$X^n= \begin{pmatrix}3&6\\ 2&4\end{pmatrix}$, $n \in N^*$
How many solutions are there if n is odd?
From the powers of $\begin{pmatrix}3&6\\ 2&4\end{pmatrix}$ I got that $X=\begin{pmatrix}\frac{3}{\sqrt[n]{7^{n-1}}}&\frac{6}{\sqrt[n]{7^{n-1}}}\\ \frac{2}{\sqrt[n]{7^{n-1}}}&\frac{4}{\sqrt[n]{7^{n-1}}}\end{pmatrix}$. But I'm not sure whether this is the only solution... Could I get some hints on how to get this done? Thank you
$\det(X^n)=(\det X)^n=\det \begin{pmatrix}3&6\\ 2&4\end{pmatrix} = 0$, so $\det X=0$, and $X$ is singular.
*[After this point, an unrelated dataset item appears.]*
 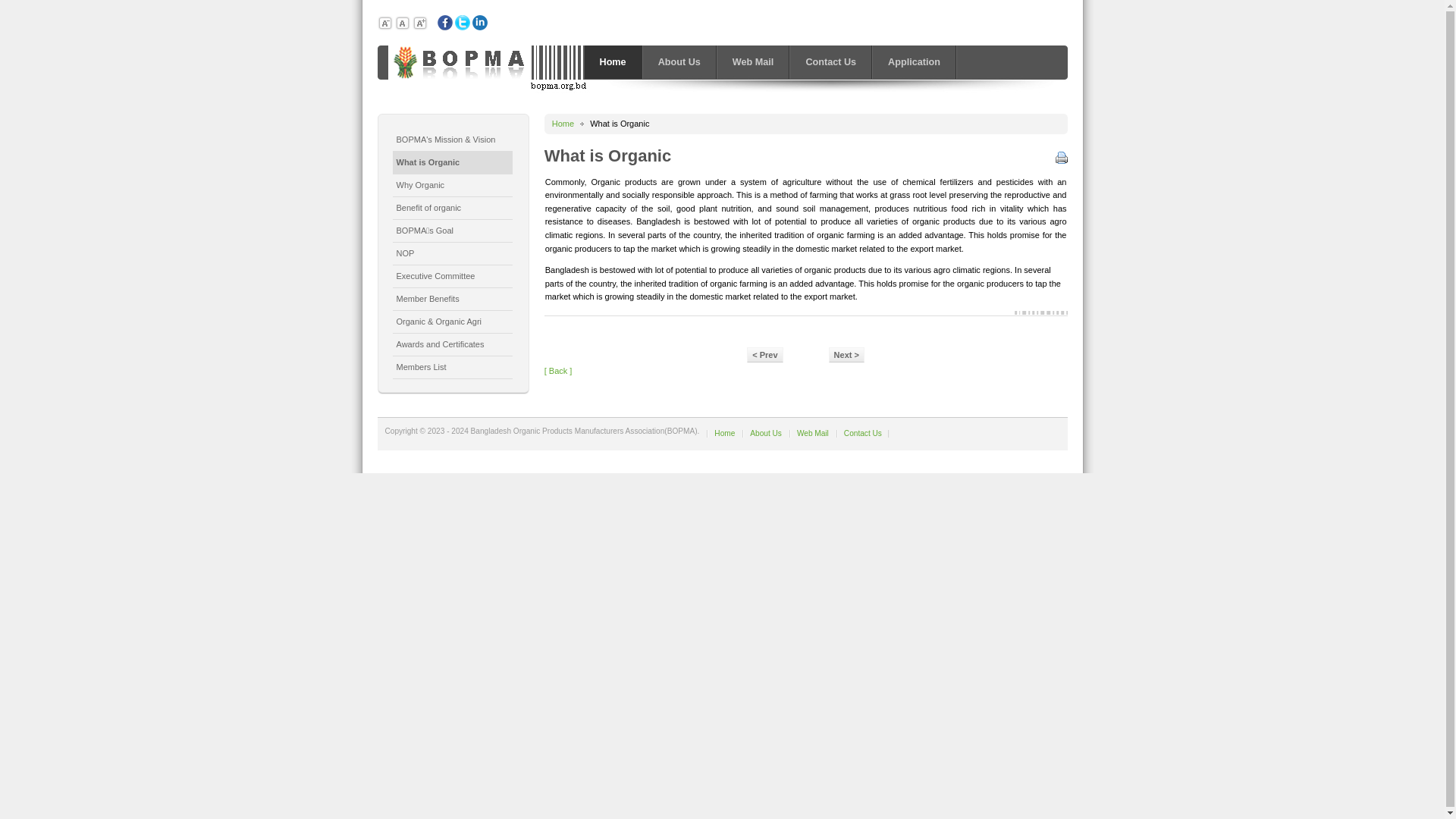 I want to click on 'Why Organic', so click(x=452, y=185).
$X$ cannot be the zero matrix, so it has two real eigenvalues: $0$ and $a\neq 0$. $X$ is diagonalizable: there is some non-singular $P$ such that $X=P\begin{pmatrix}0&0\\ 0&a\end{pmatrix}P^{-1}$, yielding $X^n=P\begin{pmatrix}0&0\\ 0&a^n\end{pmatrix}P^{-1}$.
Then $trace(X^n)=7=a^n$. Since $n$ is odd, we have $a=7^{1/n}$, hence $trace(X)=7^{1/n}$.
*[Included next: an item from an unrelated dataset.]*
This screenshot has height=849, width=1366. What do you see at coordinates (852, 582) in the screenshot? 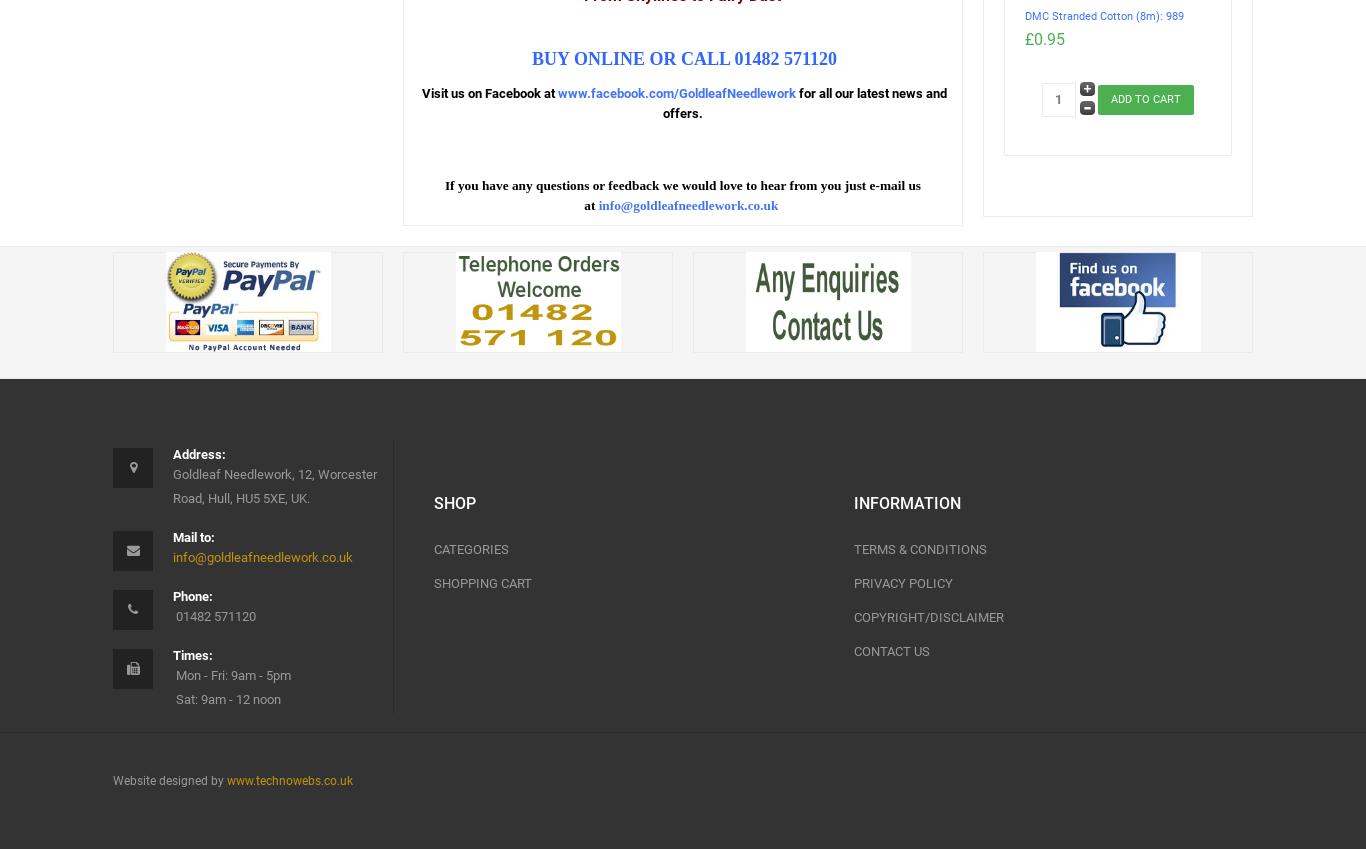
I see `'Privacy Policy'` at bounding box center [852, 582].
By Cayley-Hamilton, $X^2-7^{1/n}X=0$, that is $X^2=7^{1/n}X$. It's easy to prove by induction that for all $m\geq 1$, $X^m=7^{(m-1)/n}X$.
With $m=n$, $\begin{pmatrix}3&6\\ 2&4\end{pmatrix}=X^n=7^{(n-1)/n}X$, so that $$X=\frac{1}{7^{(n-1)/n}}\begin{pmatrix}3&6\\ 2&4\end{pmatrix}$$
The only solution is the one found by the OP.